PROBLEM STATEMENT: Which lines below contain the word "Identify"? Copy each of them.

INPUT DATA:
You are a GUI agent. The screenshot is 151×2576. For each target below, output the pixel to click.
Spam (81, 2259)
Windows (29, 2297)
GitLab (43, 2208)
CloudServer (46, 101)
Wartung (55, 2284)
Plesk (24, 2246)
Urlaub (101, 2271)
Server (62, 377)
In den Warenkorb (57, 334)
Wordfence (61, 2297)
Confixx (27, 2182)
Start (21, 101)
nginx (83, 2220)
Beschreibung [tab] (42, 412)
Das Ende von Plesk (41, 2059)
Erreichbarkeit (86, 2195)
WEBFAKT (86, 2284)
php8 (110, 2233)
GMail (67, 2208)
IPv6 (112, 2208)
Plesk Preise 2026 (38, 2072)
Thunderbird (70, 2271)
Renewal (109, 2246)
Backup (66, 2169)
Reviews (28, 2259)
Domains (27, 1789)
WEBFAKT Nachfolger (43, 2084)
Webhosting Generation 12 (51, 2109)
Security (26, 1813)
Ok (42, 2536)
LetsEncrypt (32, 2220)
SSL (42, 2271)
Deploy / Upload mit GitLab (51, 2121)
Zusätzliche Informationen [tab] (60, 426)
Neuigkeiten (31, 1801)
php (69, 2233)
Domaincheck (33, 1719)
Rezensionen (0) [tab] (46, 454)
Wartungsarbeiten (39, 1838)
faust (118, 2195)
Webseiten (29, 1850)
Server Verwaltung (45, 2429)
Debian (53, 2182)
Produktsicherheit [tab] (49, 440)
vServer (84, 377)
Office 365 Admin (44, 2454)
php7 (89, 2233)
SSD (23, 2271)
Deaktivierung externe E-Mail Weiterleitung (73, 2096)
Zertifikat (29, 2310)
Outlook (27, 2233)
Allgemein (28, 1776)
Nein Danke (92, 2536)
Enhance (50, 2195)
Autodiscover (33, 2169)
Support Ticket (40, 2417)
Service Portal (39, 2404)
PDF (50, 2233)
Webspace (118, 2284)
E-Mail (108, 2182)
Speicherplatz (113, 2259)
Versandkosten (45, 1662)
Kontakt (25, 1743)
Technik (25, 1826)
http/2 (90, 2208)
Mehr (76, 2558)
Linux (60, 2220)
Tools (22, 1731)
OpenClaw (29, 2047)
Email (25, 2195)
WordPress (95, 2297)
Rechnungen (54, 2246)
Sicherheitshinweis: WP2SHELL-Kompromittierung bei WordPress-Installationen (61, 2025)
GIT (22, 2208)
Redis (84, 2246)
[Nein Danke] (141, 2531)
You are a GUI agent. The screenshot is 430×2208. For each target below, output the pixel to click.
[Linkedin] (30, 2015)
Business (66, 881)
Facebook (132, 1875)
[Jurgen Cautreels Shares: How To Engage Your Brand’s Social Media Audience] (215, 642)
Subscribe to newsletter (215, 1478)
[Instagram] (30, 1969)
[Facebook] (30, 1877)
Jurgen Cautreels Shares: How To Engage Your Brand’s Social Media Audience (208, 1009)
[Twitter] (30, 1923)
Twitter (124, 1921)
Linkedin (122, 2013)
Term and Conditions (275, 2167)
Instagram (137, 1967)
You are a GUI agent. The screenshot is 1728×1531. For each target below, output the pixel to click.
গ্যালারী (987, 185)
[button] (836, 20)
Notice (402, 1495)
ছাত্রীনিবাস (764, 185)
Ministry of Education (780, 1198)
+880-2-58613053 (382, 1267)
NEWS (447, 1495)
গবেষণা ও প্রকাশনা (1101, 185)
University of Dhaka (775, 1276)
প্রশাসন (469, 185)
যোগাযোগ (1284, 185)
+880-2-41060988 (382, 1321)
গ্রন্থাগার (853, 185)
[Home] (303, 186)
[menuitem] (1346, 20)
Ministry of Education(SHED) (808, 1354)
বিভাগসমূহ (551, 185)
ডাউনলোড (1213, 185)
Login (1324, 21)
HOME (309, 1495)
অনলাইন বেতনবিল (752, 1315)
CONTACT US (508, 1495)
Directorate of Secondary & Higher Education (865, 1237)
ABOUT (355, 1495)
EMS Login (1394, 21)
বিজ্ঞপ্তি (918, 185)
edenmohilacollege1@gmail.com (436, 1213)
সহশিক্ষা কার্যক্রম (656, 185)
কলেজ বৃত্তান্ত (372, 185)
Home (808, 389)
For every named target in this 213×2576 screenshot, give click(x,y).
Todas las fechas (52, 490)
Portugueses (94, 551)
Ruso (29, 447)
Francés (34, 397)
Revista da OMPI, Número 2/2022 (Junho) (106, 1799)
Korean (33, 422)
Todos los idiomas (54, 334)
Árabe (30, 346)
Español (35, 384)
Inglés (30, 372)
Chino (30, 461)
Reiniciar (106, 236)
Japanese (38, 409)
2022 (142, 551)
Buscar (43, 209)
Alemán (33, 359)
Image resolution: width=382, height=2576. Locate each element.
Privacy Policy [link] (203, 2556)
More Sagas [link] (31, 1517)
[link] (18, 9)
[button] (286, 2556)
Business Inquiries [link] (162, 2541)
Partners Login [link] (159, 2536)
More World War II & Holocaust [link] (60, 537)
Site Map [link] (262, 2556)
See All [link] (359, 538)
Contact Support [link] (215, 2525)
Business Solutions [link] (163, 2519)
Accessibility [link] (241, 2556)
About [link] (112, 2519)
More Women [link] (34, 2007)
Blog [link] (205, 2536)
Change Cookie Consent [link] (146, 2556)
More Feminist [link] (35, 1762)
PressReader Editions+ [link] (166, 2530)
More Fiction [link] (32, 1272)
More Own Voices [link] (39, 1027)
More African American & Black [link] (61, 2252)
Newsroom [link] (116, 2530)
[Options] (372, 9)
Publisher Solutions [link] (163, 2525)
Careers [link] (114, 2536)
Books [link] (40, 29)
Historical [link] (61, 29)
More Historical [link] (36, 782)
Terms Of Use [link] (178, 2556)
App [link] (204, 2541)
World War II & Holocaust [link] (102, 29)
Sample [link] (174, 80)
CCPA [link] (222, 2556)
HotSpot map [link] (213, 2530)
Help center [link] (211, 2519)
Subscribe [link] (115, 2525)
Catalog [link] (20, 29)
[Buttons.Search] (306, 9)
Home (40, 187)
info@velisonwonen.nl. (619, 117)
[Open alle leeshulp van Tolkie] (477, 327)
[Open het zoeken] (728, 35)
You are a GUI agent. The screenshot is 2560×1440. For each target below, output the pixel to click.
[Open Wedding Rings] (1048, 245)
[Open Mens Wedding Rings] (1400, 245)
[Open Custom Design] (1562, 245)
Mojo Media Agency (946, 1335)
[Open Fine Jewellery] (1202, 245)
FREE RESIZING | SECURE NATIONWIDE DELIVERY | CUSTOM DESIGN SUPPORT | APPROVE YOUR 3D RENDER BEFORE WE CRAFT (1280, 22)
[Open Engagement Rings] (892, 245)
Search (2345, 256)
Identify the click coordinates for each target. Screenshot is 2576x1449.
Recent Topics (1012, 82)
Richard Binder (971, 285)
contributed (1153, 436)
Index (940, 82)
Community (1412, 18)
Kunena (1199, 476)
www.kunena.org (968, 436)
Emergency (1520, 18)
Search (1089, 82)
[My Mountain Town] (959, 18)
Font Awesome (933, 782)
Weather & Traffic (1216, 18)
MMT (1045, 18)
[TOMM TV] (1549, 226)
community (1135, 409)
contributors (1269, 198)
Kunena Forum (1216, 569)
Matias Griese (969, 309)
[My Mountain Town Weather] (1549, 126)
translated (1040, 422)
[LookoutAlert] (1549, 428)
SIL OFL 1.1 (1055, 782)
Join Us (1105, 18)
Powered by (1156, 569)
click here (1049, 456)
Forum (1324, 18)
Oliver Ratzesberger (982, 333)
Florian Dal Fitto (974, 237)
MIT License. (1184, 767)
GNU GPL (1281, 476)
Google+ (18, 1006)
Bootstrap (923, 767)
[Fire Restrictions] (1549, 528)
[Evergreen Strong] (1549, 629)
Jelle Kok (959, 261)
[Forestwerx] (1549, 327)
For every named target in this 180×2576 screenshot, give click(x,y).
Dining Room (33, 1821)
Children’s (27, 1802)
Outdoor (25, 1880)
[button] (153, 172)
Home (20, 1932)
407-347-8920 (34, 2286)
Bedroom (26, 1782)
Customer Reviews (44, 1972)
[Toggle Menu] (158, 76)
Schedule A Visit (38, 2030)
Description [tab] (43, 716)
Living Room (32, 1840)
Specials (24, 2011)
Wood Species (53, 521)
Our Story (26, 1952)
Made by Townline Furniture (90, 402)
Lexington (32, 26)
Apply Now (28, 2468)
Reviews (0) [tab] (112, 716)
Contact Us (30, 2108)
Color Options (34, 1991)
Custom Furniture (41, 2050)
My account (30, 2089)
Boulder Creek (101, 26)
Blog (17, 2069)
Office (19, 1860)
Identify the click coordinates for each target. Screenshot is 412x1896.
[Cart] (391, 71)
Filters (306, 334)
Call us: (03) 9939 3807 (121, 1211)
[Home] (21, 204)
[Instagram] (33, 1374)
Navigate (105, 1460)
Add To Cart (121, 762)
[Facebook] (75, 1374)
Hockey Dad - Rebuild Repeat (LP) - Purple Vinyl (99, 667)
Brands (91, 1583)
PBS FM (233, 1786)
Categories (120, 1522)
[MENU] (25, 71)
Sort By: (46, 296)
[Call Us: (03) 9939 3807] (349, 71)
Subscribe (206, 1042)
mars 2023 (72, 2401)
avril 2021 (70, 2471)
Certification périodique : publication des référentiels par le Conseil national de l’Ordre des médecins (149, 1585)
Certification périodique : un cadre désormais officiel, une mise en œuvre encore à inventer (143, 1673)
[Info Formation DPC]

TASK OUTPUT:
Identify the click coordinates for each target. Screenshot is 2576x1449.
Identify the click coordinates for each target. Screenshot is 412x1896.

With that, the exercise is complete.